Is this argument correct? My intuitive justification is that for any value $f'(x)$ in some variable's subdifferential at $x$, we should be able to construct a smooth function that has $f'(x)$ as its partial derivative at $x$, then solve the smoothed problem with a standard application of Lagrange multipliers.
(Aside: my goal is actually not to find a method to optimize the function. I have a method for optimizing such functions, and I'm trying to develop some theoretical understanding of the solutions that it produces. In particular, I'm trying to understand if proving that a solution satisfies the condition described in the Proposal section is meaningful.)
Best Answer
I think the difficulty with the subdifferential approach you describe lies in finding critical points. For instance, with your example, solving the equations you get by setting partials to $0$ yields only $x_1 = | x_2 |$ and $\lambda = -1$. This set of equations is too undetermined to yield a solution. As you point out, if you were given a solution $x_1 = x_2 = 0$, $\lambda = -1$, you could verify that it is a critical point with the subdifferential approach, but that's quite different from deriving $x_1 = x_2 = 0$, $\lambda = -1$ as a critical point.
Remember, though, that the definition of a critical point of a function includes points at which the derivative fails to exist. So when you're constructing your set of critical points using Lagrange multipliers, look not only for points at which the partials are zero but also for points at which a partial does not exist. For instance, it's clear in your example that the only point at which $\frac{\partial L}{\partial x_2}$ fails to exist is $x_2 = 0$. (You also get $\lambda = 0$ from $\frac{\partial L}{\partial x_2}= 0$, but this is inconsistent with the $\lambda = -1$ from $\frac{\partial L}{\partial x_1}= 0$.) Including that with your equations from $\frac{\partial L}{\partial x_1} = 0$ and $\frac{\partial L}{\partial \lambda} = 0$ quickly gets you the solution $x_1 = x_2 = 0$, $\lambda = -1$.

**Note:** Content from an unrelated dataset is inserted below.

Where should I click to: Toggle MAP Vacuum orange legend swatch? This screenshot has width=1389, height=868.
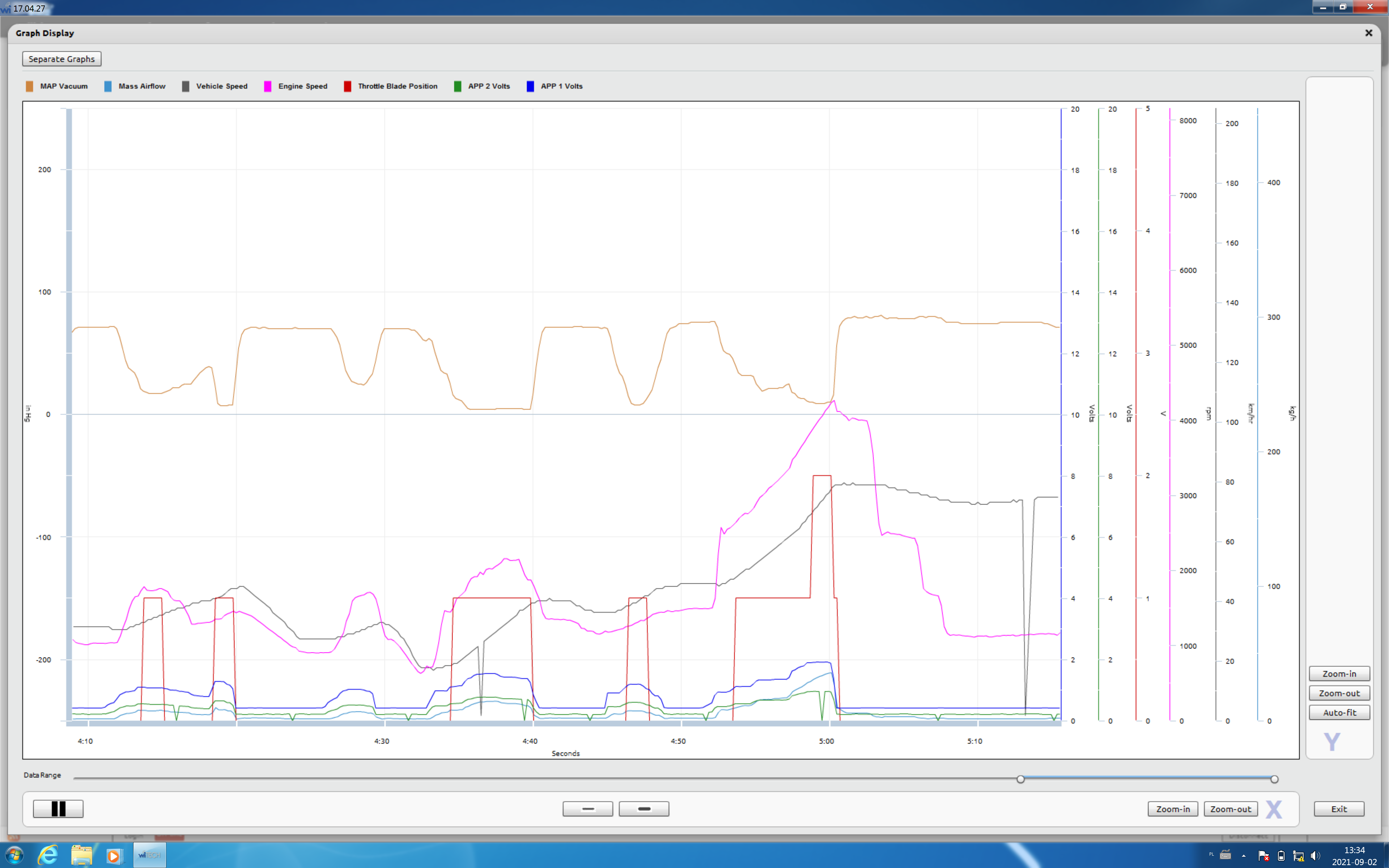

In fact, finding points where a partial does not exist is generally not any harder (and is sometimes easier) than finding points where a partial is zero. There aren't many ways for a point in the domain of a continuous function to have a partial that fails to exist. (Besides the absolute value situation, you could have division by zero with the partial from an expression like $x^p$, with $0 < p < 1$, in the function. Perhaps there are some others I'm forgetting - maybe others reading this can supply them. There are also some pathological cases, like the continuous but nowhere differentiable Weierstrass function, but those don't generally show up in practice.)
And, of course, if you have more than just a few variables, you don't want to use Lagrange multipliers anyway: Solving a large number of nonlinear equations is just too difficult. In that case, you will probably want an iterative nonlinear optimization method.